_get_instance_disk_info fails to read files from NFS due to permissions

Bug #1416132 reported by Eric Harney
36
This bug affects 4 people
Affects Status Importance Assigned to Milestone
OpenStack Compute (nova)
Fix Released
High
Ankit Agrawal

Bug Description

LibvirtDriver's _get_instance_disk_info calls libvirt_utils.get_disk_backing_file() if processing a qcow2 backing file. If this is a file belonging to an attached and NFS-hosted Cinder volume, it may be owned by qemu:qemu and therefore not readable as the nova user.

[update: am now aiming at a different solution]
My proposed solution is to run the images.qemu_img_info() call as root in this case.

Note that this requires a change to grenade to upgrade the rootwrap configuration for gating to pass.
[/update]

Changed in nova:
assignee: nobody → Eric Harney (eharney)
status: New → In Progress
Revision history for this message
Eric Harney (eharney) wrote :
Revision history for this message
Nikola Đipanov (ndipanov) wrote :

It is a bit unclear to me when would this happen under normal circumstances?

Reading the code of _get_instance_disk_info - it seems to me that it was meant to skip all volumes and does a poor job of that.
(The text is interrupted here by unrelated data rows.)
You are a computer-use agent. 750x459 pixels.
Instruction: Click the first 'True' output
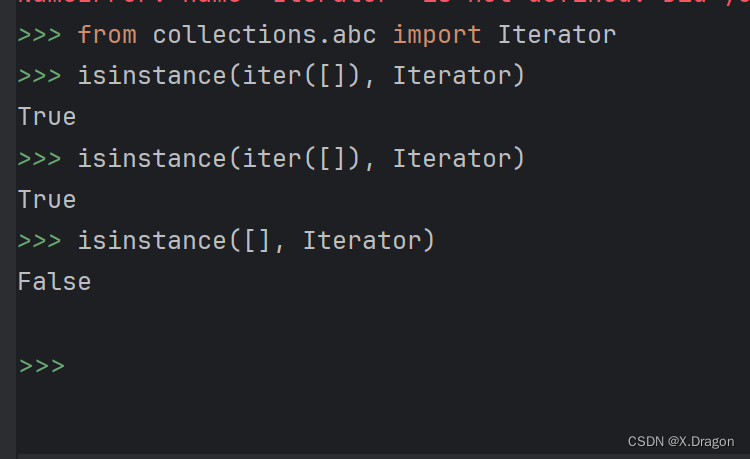tap(47, 117)
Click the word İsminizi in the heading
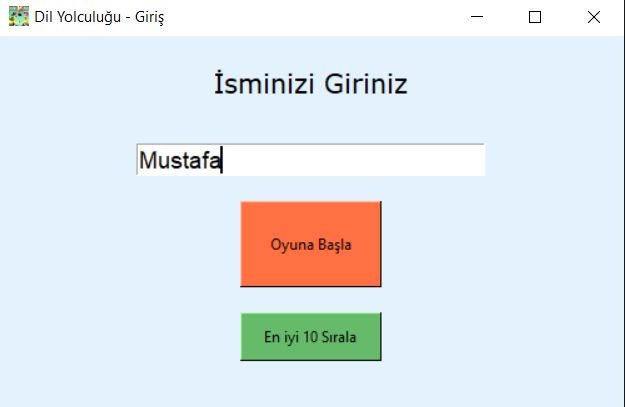 265,84
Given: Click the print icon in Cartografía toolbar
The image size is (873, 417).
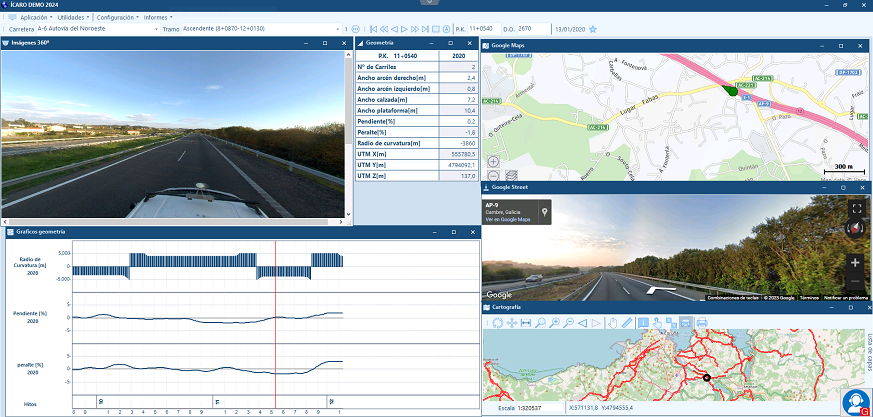Looking at the screenshot, I should tap(701, 323).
Maybe that's where the fix should be?

Changed in nova:
importance: Undecided → High
tags: added: libvirt
Eric Harney (eharney)
description: updated
summary: - _get_instance_disk_info fails to read files from NFS due permissions
+ _get_instance_disk_info fails to read files from NFS due to permissions
Revision history for this message
Abhijeet Malawade (abhijeet-malawade) wrote :

This issue is getting reproduced only after applying cinder patch : https://review.openstack.org/#/c/147186/ (NFS snapshots) with 'nfs_qcow2_volumes' config option enabled.
So should it be considered as bug or enhancement?

Revision history for this message
Abhishek Kekane (abhishek-kekane) wrote :

Hi Eric, Nikola,

As per discussion on IRC I have applied Nikola's patches [1] in my environment for testing but still I am getting the permission issue.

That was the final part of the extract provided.